Task — Only the lines below from the one with "Task: Switch to the ETH/USD pair tab" through the one with "the box icon" are to be written out, exactly and without any images.

Record excerpts —
+ + + +

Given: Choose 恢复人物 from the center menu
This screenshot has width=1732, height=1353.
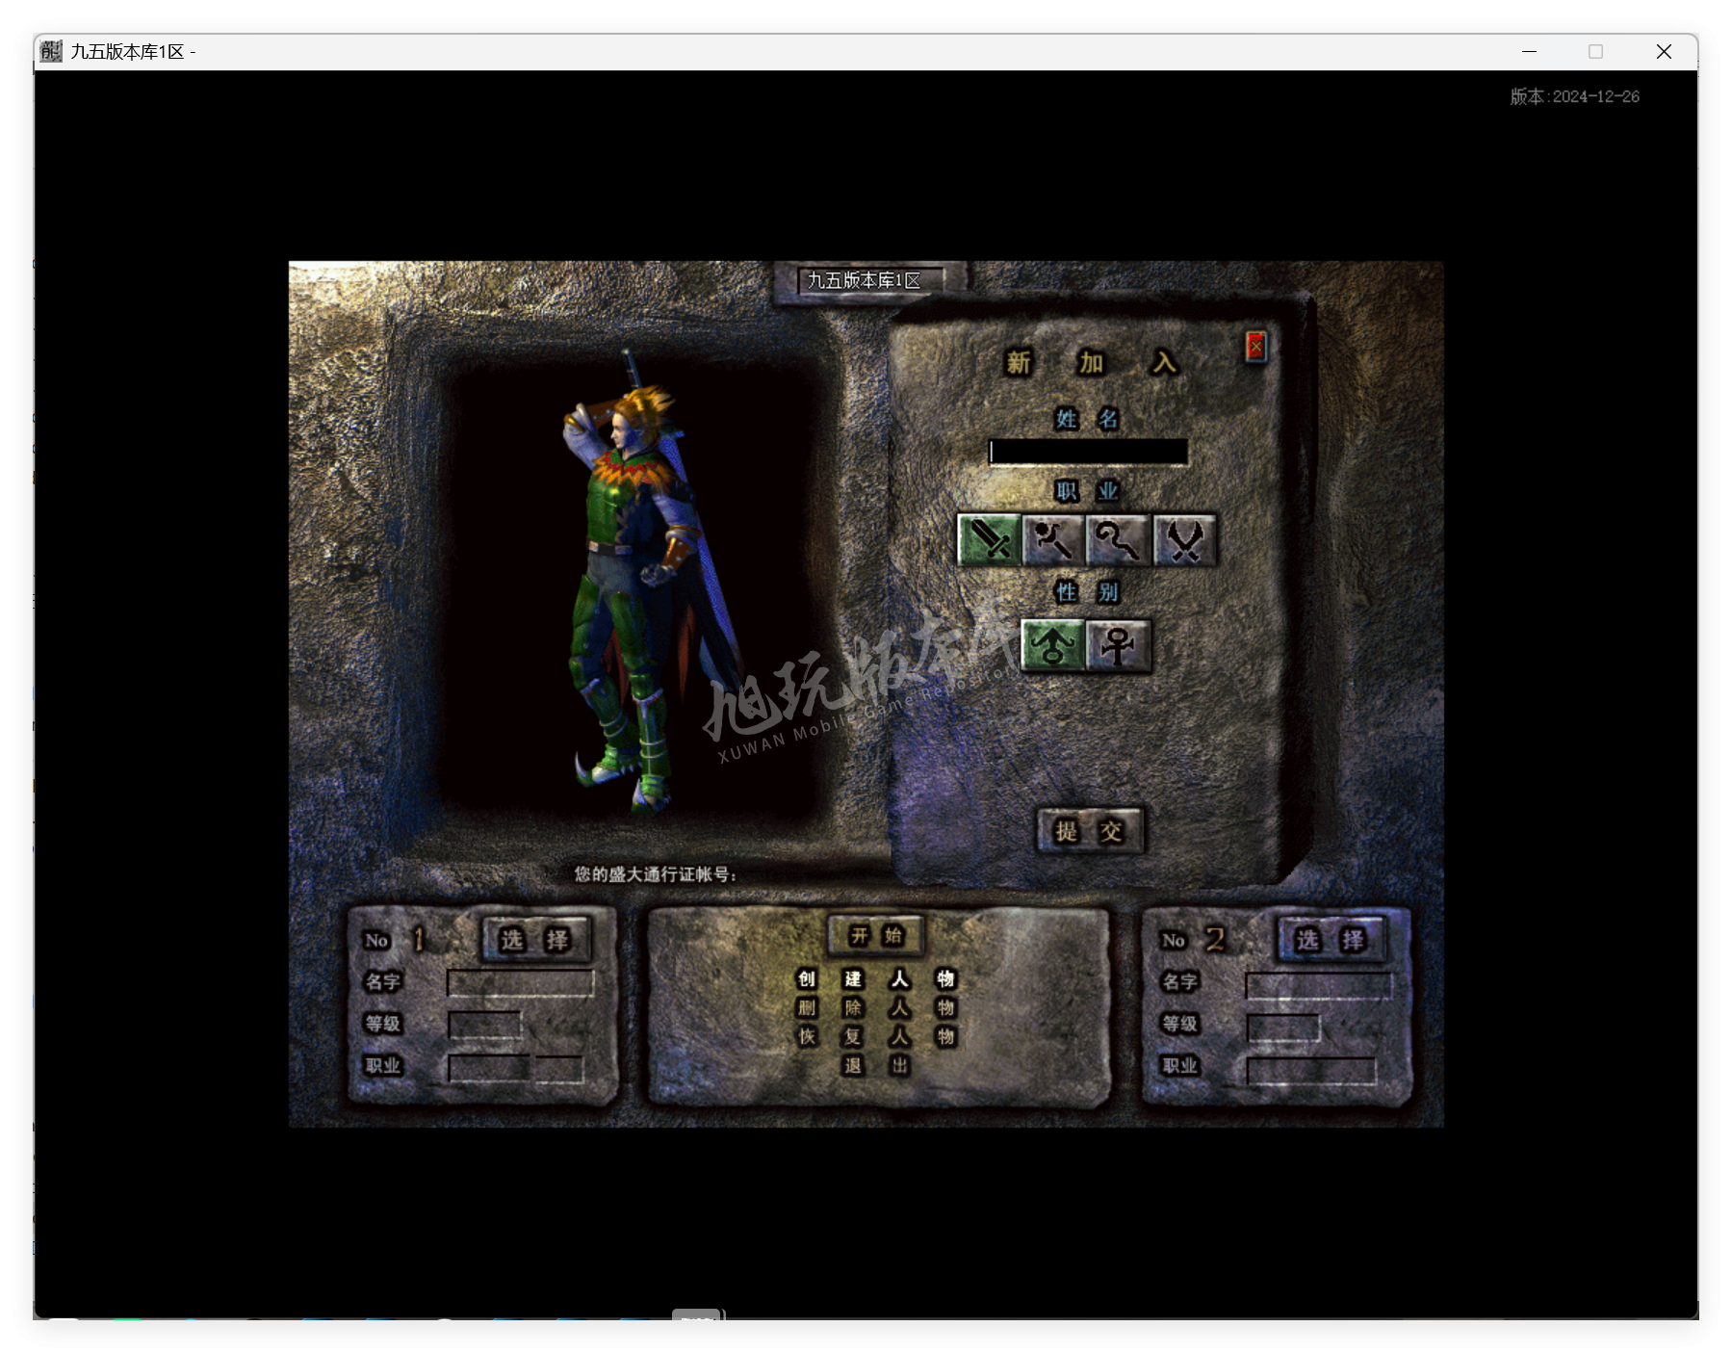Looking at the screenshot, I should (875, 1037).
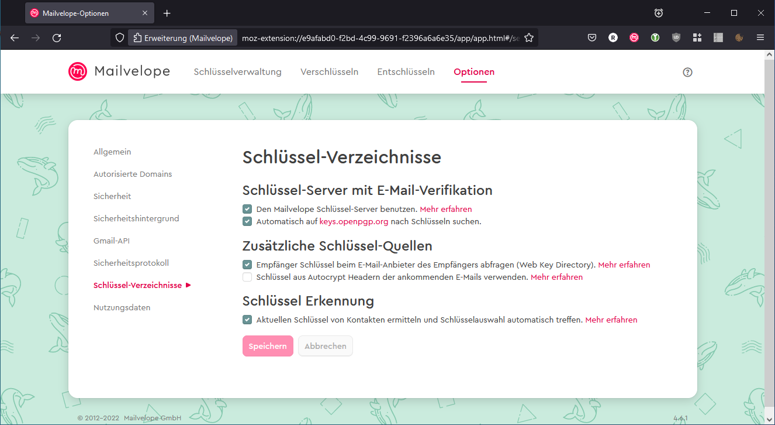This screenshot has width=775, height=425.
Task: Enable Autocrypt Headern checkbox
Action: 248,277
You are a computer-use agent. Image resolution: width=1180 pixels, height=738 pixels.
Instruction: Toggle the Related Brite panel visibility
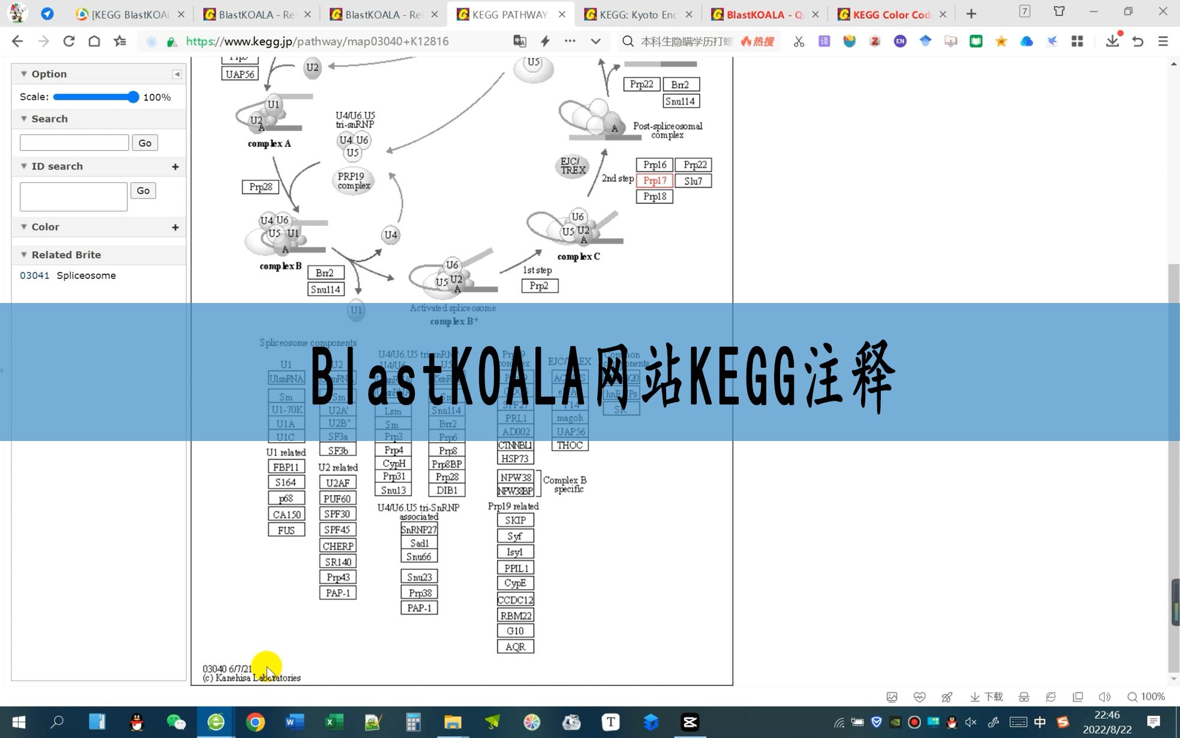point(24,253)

+ + + +

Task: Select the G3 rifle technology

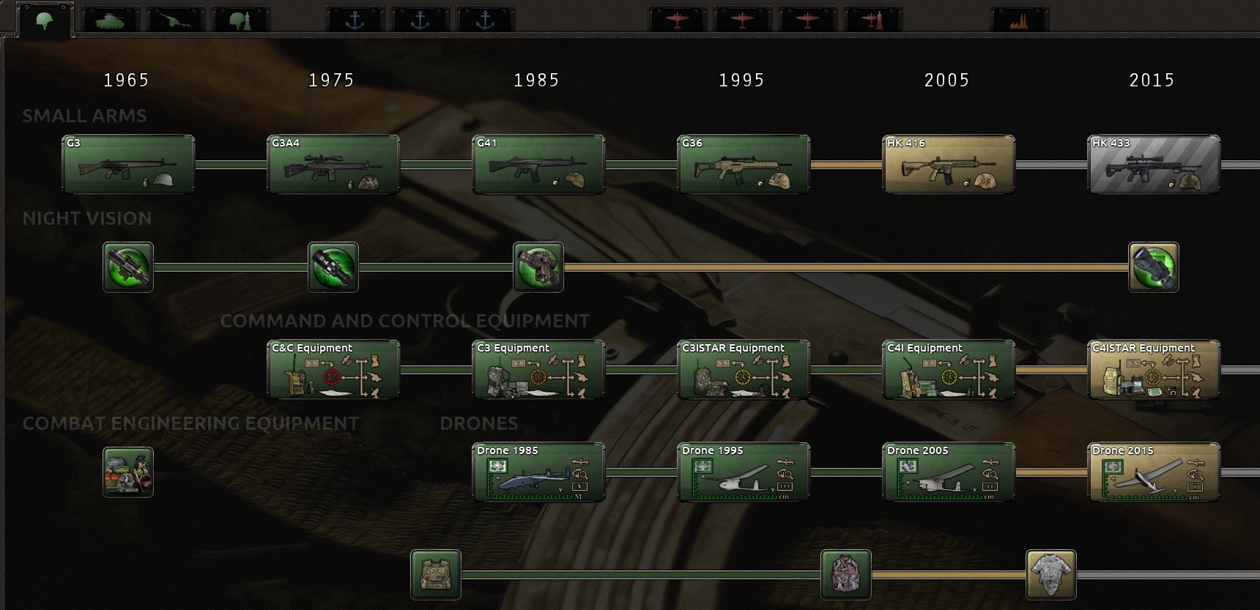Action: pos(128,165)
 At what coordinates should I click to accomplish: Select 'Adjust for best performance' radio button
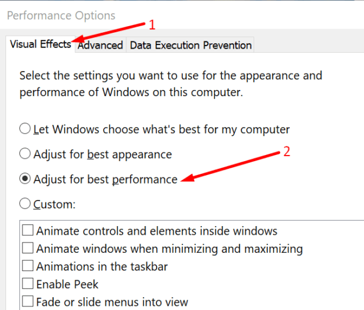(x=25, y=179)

+ + + +

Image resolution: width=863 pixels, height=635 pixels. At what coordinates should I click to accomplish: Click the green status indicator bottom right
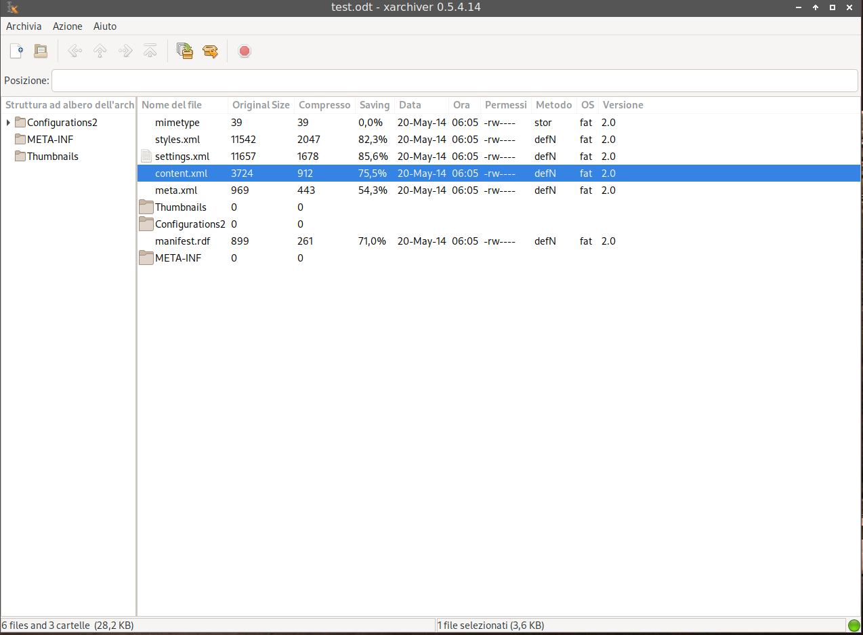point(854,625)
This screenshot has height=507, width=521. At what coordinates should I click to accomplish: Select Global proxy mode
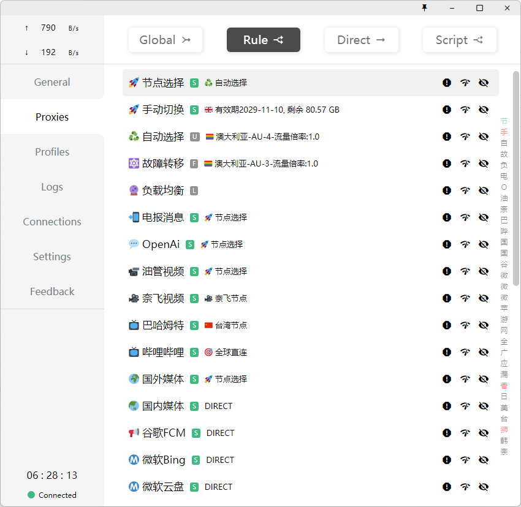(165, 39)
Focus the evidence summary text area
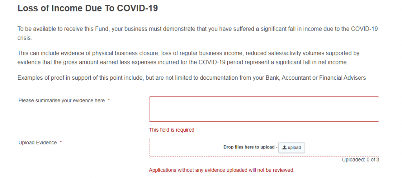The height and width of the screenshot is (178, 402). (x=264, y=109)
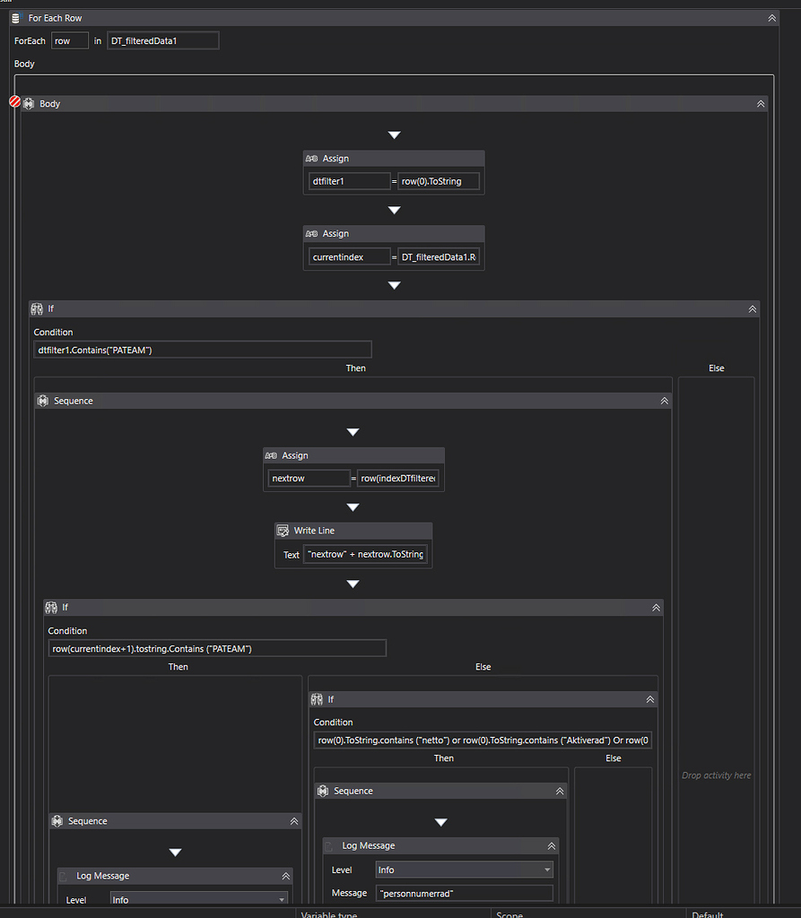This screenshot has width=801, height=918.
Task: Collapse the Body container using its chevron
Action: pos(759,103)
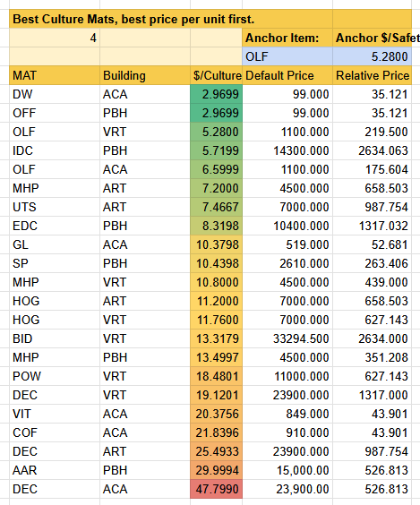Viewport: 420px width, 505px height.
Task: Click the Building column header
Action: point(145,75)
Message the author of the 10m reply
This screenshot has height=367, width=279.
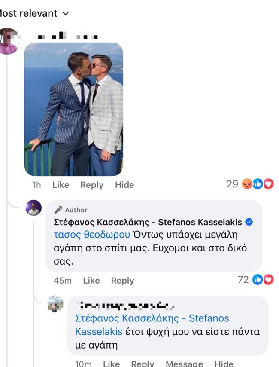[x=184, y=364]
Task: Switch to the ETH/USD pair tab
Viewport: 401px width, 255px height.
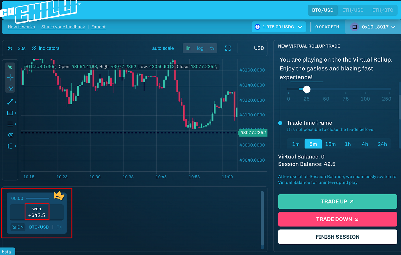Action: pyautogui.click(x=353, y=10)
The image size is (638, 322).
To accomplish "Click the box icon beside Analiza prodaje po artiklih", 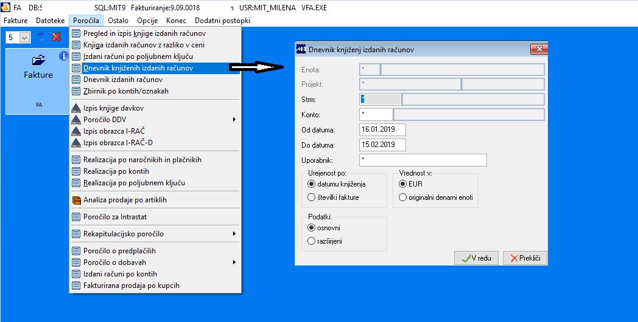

+ + + +

Solved exercise —
Task: Switch to the ETH/USD pair tab
Viewport: 401px width, 255px height.
Action: pyautogui.click(x=353, y=10)
The image size is (638, 322).
To accomplish "Click the box icon beside Analiza prodaje po artiklih", 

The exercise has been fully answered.